The euro has been the main beneficiary of the US$ weakness. The European Central Bank has been successful in maintaining liquidity and keeping interest rates low in an efficient manner by having a wide range of different funding mechanisms that are easy to access. This is in stark contracts to the UK and the programme of quantitative easing. Also the eurozone as a whole is emerging from recession with Germany seeming to lead the way with German industrial production data for July showing continued improvement. But these figures show an 18% fall over the prior year which just shows how big the hole is that has been dug and how it will take a long time to fill this spare capacity.The European Central Bank met this week and kept euro interest rates on hold which was expected. The accompanying announcement by the ECB president highlighted that the eurozone faced a very gradual recovery and that it was too soon to even consider raising interest rates.

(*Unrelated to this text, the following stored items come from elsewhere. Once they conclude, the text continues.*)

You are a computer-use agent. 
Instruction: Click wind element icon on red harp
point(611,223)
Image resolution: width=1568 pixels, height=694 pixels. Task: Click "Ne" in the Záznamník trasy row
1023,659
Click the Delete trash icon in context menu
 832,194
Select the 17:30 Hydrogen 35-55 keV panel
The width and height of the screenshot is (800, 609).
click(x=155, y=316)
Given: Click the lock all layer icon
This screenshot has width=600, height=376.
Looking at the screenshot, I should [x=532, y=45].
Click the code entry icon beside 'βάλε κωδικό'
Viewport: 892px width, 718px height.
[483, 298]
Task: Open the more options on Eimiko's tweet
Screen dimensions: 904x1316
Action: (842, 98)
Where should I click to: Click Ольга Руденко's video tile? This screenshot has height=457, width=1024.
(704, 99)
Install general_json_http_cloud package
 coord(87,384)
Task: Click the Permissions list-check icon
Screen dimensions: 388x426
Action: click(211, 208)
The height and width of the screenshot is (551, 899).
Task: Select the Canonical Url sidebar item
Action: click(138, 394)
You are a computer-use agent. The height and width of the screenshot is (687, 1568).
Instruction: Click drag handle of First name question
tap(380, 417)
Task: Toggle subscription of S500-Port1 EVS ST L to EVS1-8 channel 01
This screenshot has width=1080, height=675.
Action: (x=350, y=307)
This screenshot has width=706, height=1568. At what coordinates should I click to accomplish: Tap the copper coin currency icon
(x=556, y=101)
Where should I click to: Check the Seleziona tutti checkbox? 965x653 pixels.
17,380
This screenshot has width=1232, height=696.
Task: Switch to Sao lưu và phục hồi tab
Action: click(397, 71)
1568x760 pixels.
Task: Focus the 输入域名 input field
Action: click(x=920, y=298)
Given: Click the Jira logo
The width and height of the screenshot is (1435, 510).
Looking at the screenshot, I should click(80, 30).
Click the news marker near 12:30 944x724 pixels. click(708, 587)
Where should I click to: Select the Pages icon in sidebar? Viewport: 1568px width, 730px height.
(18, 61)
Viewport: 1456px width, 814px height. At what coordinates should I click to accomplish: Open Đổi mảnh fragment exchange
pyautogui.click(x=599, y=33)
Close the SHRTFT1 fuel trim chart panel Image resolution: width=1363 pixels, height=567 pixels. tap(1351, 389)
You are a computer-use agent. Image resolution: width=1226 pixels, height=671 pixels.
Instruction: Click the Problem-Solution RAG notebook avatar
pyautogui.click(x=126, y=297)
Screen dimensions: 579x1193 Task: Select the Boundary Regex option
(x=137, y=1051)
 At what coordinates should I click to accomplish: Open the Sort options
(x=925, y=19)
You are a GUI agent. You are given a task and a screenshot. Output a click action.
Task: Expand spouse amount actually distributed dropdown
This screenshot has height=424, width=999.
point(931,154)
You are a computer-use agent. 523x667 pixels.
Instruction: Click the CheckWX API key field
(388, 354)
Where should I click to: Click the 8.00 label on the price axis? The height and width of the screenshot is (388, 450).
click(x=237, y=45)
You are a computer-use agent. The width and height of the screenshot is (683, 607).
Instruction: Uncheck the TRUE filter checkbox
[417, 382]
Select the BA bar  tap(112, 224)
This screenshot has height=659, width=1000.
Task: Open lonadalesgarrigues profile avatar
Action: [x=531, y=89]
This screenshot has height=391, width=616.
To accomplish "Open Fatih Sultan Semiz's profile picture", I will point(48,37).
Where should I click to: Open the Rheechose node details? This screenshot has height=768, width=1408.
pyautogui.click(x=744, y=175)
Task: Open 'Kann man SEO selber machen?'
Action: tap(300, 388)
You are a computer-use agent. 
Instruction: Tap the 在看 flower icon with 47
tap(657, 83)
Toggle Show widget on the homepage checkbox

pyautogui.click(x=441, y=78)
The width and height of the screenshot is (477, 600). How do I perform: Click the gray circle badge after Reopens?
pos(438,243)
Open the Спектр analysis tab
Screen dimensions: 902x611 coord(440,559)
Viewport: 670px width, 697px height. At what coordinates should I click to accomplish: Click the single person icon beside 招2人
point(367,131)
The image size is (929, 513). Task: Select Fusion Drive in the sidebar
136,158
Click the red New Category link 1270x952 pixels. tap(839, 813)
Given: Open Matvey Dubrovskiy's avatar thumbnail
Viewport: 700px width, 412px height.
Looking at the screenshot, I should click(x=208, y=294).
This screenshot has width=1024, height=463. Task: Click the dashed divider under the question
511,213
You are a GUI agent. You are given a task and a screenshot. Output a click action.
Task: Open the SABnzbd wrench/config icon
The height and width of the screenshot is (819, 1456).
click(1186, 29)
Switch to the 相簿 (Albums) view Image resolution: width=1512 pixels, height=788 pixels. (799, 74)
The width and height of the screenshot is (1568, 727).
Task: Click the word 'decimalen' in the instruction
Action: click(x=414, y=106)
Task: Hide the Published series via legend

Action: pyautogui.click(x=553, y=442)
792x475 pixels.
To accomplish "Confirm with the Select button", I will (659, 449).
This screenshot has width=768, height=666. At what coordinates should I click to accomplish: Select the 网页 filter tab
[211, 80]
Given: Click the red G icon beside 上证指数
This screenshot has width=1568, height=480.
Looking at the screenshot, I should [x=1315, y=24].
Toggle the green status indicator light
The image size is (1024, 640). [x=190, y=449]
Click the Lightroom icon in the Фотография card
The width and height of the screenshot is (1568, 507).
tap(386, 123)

This latter statement undermined the euro. Otherwise as previously reported the eurozone as a whole is emerging from recession with Germany seeming to lead the way.
The high-yield and/or commodity backed currencies had a quiet week but still remain as the strongest currencies on the market at present being propped up by the Chinese demand for commodities and the greater return sought by investors who are leaving the safe-haven positions with little to no interest on offer.
Why is Currency Management So Important? Using a bank could cost you £3-4,000 per £100,000 transferred. Buying at the “wrong” time could cost you many £’000’s more as rates can move as much as 3% in a very short period of time. Then add in transfer costs that the banks charge for sending and receiving funds and you could be looking at additional costs of £10,000 per £100,000 transferred. By developing a currency strategy and by working with a specialist currency broker these losses could be minimised if not eliminated.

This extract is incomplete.